Tuesday, September 13, 2005

TEL AVIV — With the final Israeli soldiers gone from the sands of Gaza, a debate over the coastal strip’s new legal standing is taking a shape that is likely to have political ramifications for the future of Israeli-Palestinian relations.

Although Gazans are celebrating a liberation of sorts, the territory isn’t a sovereign state, and many Palestinians don’t consider Israel’s occupation over. Israel, for its part, wants international recognition of the end of its military rule and the beginning of full Palestinian “jurisdiction” over the Gaza Strip.

At stake is whether Israel will be able to fully absolve itself of responsibility for Gaza’s anarchy and economic blight, as well as the degree of force that the Jewish state would be able to use in retaliation for cross-border attacks.



The argument over the Gaza pullout will come to the fore this coming week, when Israeli Prime Minister Ariel Sharon and Palestinian Authority President Mahmoud Abbas attend the United Nations General Assembly’s 60th anniversary in New York.

In a speech scheduled for tomorrow, Mr. Sharon is expected to announce that the termination of Israel’s military rule in Gaza marks the transfer of responsibility to the Palestinians, Ha’aretz newspaper reported.

“From our point of view, with our pullout from Gaza, Gaza becomes Palestinian jurisdiction,” said Foreign Ministry spokesman Ron Prosor. “We urge the Palestinian people to step up to the plate and start an urgent and vital process of nation building. It’s all-important that we all see the development of good government.”

Israel’s government refused to describe the territories conquered in the 1967 Arab-Israeli conflict as occupied, saying there was never an internationally recognized sovereign power there. And Mr. Sharon wants to free Israel from its obligations in Gaza as an occupying power, analysts said.

But Israel will retain control of Gaza’s airspace, its territorial waters and, for the near future, the border crossing to Egypt. Palestinians argue that those trappings of military occupation still qualify Israel as responsible for the situation inside Gaza.

“It’s still occupied. You don’t need to have settlements or troops for [Gaza] to be occupied,” said Diana Bhuttu, an aide to Palestinian Civil Affairs Minister Mohammad Dahlan. “The legal test is whether you can still maintain control over the area.”

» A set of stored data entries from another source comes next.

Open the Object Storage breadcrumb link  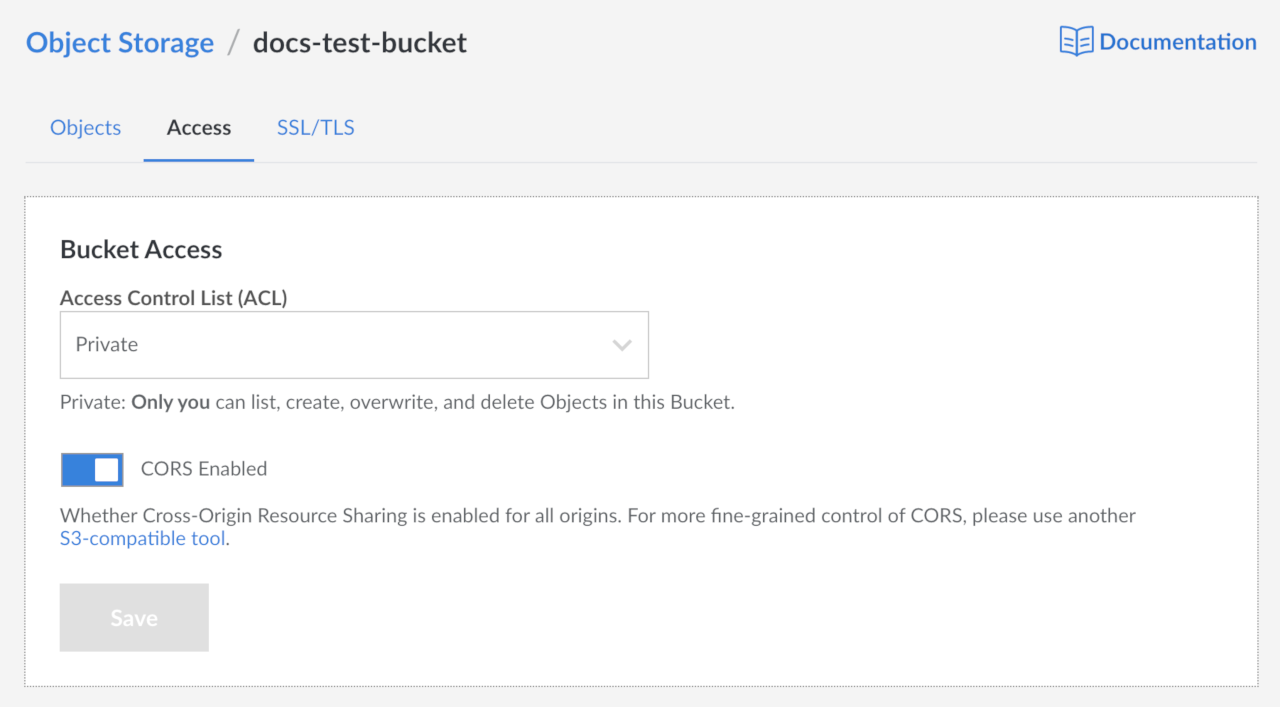pos(119,42)
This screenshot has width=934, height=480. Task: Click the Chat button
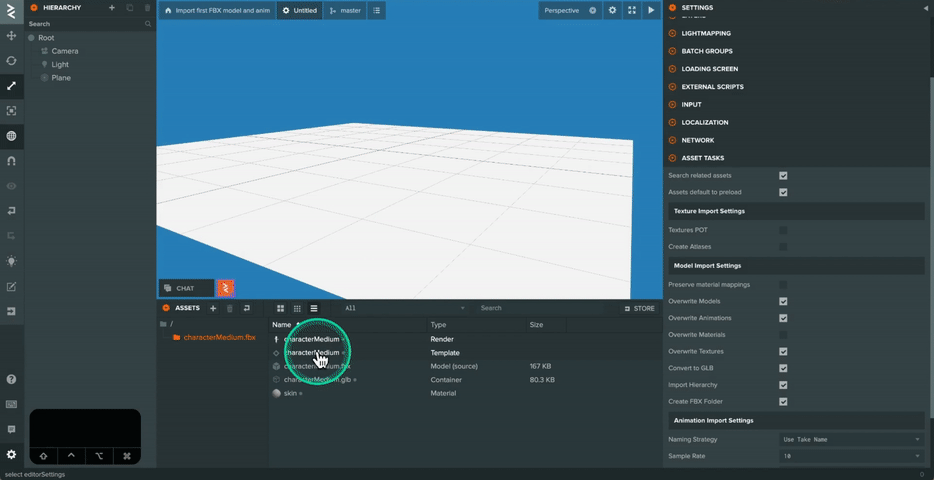(185, 288)
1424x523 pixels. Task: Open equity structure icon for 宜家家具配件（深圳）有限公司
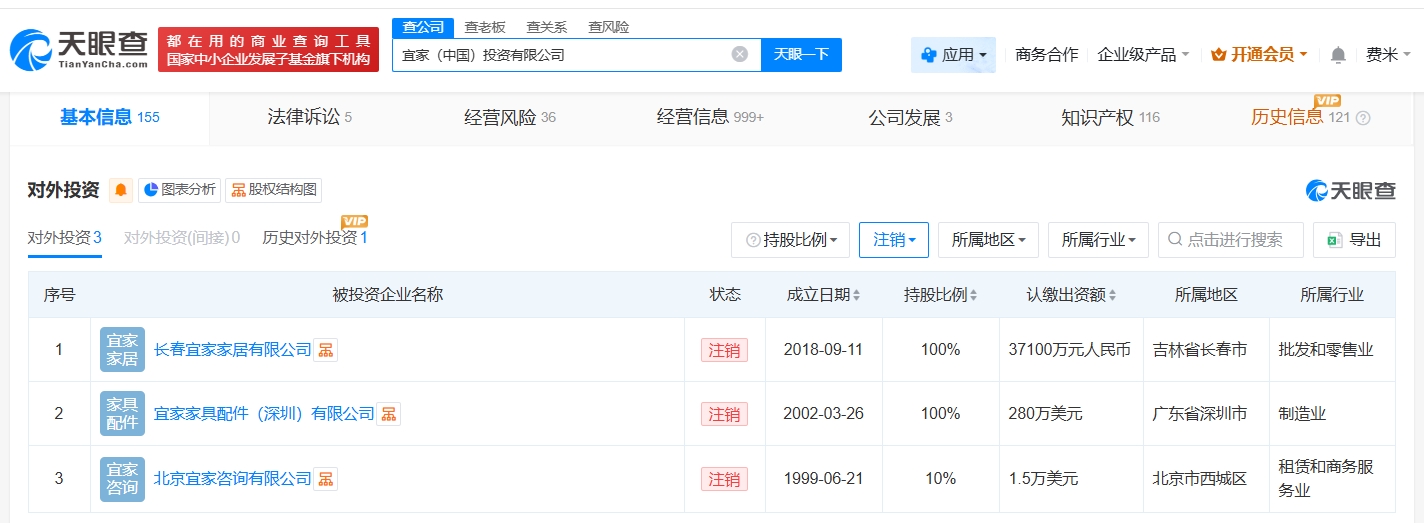(389, 414)
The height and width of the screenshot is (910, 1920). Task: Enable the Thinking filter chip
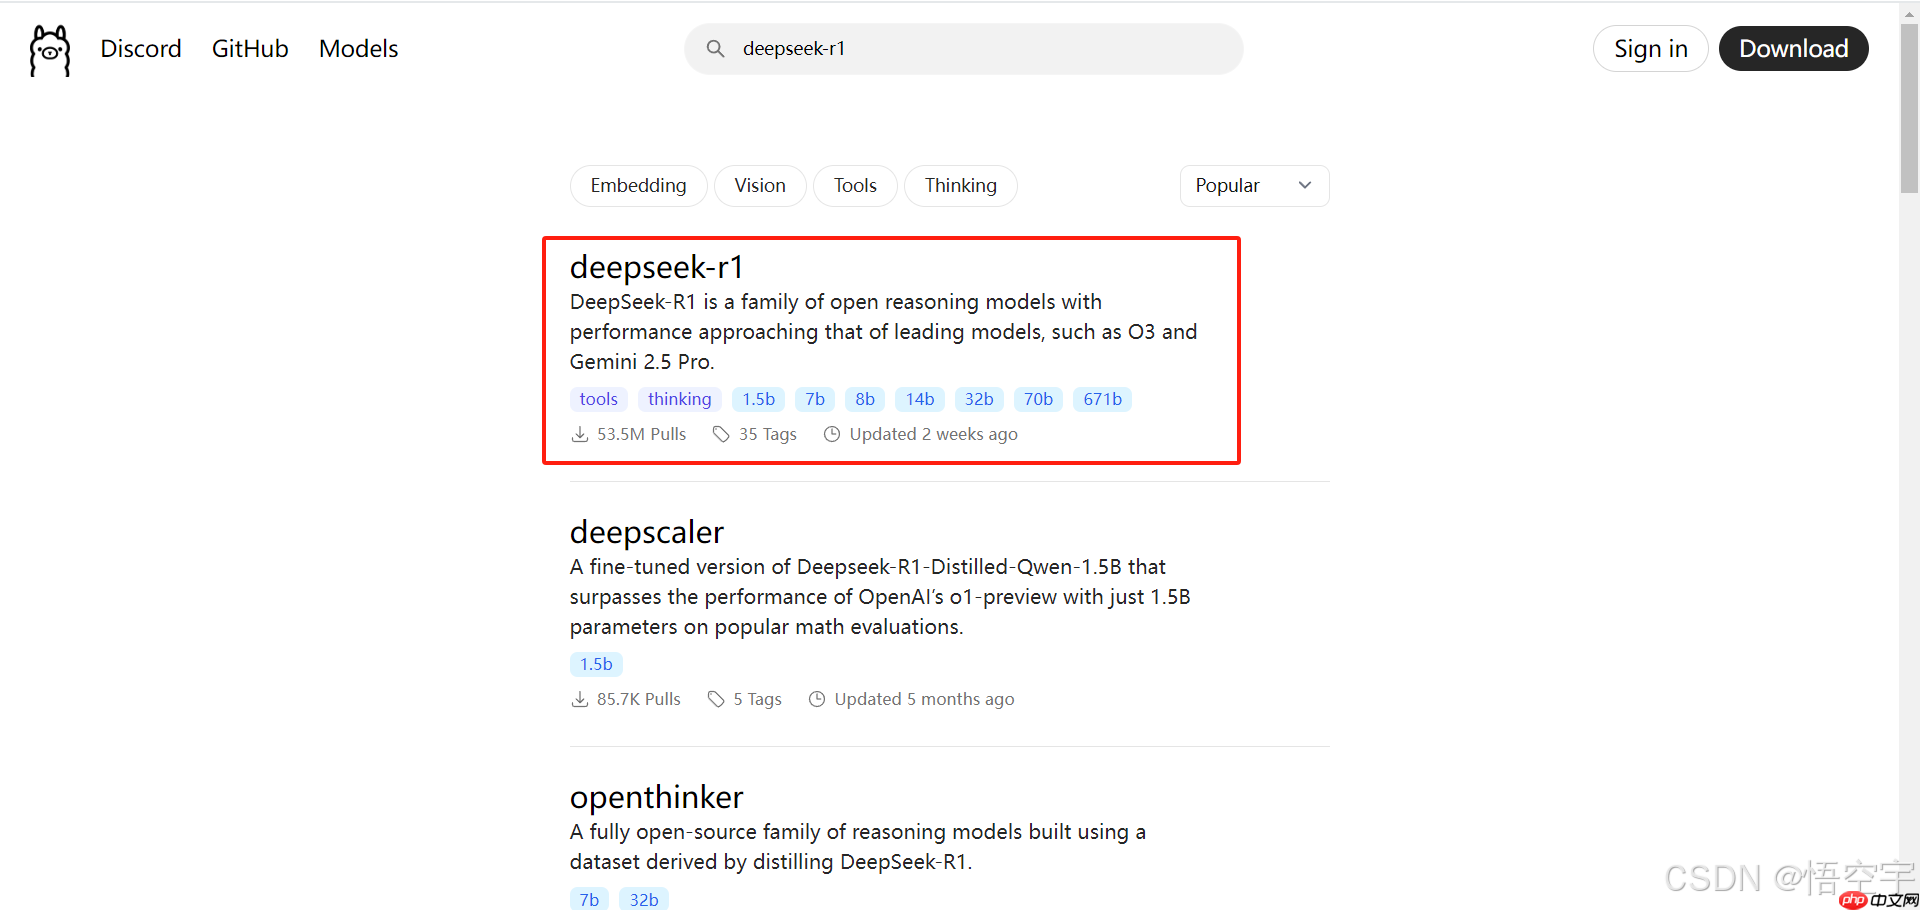(x=960, y=186)
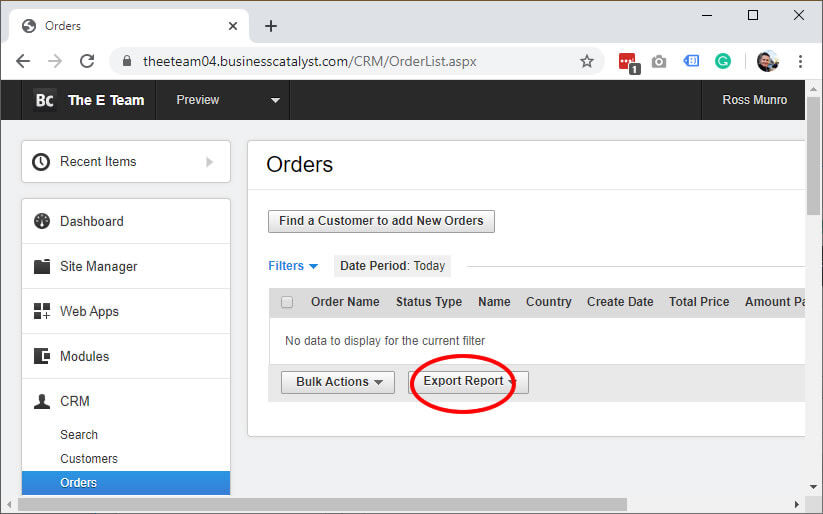Open Customers under CRM menu
Viewport: 823px width, 514px height.
[x=89, y=459]
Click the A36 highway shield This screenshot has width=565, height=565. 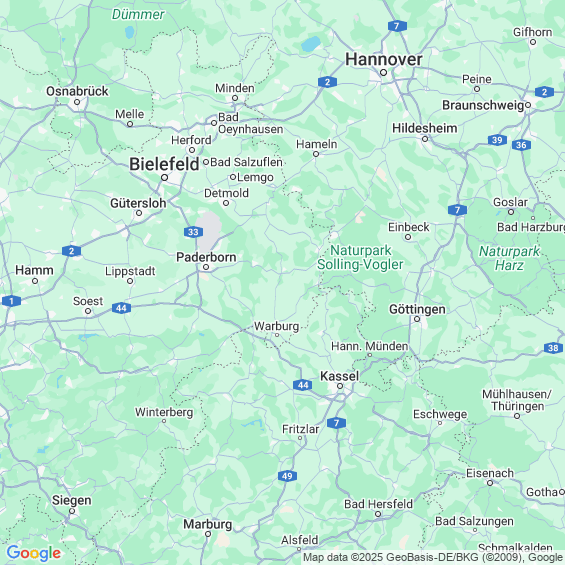(521, 145)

The Palestinians also say Gaza’s economic, cultural and political links to occupied West Bank mean that the strip remains dominated by Israel. Indeed, under the 1993 Oslo peace accords, the two territories are considered one political unit.

Israel’s unilateral withdrawal gives Gazans the greatest degree of self-determination yet, but it is not clear whether the international community will recognize the occupation as over.

“This is a big question which should fall in the hands of international lawyers,” said Ron Pundak, a director of the Peres Center for Peace who helped start negotiations between Israel and the Palestinians in the early 1990s. “Can one declare an end to occupation when you are controlling the contours?”